Because they'll only want to update ubuntu LTS once every 10 years so
everything ends up stuck in the mud.
But it always seems like linux distributions are one of the two
extremes of either hard to keep up with, or glacially slow.
Freestanding environments at least have the benefit of changing at
their own pace, so the host systems release cadence matters much less.
You can just change utilities within the build tree as they improve,
my hope is that some future capability systems will try to bootstrap
using this inverted capability APi method or make it a priority.
#5 It's entirely possible I'm both wrong and an idiot and python is
super easy to port, I don't know because I've avoided it primarily
because its module seems like a nightmare of ambient authority.
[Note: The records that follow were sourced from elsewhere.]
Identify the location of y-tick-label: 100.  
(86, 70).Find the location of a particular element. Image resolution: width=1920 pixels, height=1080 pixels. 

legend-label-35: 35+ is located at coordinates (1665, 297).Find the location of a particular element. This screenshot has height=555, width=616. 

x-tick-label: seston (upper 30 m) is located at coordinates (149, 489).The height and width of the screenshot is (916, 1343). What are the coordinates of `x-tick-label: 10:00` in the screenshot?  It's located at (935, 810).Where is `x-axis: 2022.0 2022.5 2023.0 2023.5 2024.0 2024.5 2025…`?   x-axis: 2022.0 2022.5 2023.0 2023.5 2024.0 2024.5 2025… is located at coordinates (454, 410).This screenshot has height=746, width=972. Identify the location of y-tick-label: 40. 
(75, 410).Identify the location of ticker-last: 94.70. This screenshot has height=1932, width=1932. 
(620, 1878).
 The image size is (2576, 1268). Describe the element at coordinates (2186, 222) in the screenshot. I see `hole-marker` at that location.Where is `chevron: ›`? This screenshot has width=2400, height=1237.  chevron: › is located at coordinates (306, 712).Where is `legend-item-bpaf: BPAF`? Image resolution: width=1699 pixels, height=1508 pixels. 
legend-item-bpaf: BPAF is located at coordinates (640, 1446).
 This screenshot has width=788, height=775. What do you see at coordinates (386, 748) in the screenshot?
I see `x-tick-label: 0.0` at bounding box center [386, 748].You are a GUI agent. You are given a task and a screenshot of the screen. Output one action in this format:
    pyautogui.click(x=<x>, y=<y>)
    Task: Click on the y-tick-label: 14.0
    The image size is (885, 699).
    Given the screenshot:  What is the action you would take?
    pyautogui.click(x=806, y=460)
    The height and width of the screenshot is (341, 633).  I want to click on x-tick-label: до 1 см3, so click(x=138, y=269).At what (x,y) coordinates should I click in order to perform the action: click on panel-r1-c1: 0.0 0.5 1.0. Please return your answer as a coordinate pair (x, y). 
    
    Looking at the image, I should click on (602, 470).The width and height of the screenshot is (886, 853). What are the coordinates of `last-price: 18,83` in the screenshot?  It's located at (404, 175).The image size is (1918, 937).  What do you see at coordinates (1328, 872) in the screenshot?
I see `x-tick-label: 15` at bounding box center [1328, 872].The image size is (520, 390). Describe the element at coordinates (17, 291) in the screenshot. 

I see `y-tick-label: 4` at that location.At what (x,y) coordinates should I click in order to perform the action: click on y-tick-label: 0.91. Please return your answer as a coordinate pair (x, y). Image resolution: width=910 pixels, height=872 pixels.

>> But I don't think there is anything inherent to cap'n proto that would
>> make a native port difficult though.
>>
>> I guess the other concern with forking is probably not large enough
>> change to worry about keeping up with upstream cap'n proto (I don't
>> know as far as breaking changes how difficult it would be to keep up
>> with, I doubt it is a concern with this small of change, and cap'n
>> proto itself seems a pretty stable target)
>
>
> So, this project does work with upstream capnpy, which is the capnproto implementation written by Antonio Cuni to have better performance than the wrapped C++ version. I once tried to add RPC support to it, but apparently never managed to get those changes integrated. So, I picked it because it's something I already know well. I don't imagine it has a lot of users, considering it was not installable when I tried. I vendored this project and its dependencies for your convenience, and deleted the stuff I wasn't using. It's really just used to interpret the output of the capnp compiler.
>
makes sense, especially for prototyping to pick something you're
familiar with. Sorry I don't mean to take like a decade of frustration
out upon you specifically,
But that has pretty much always been my focus, making these systems
bootstrap themselves. So those inclined can abandon posix bootstrap
environments.
> --
> William ML Leslie
> Omelette Factory Safety Advisory: It has been 0 days without a broken egg.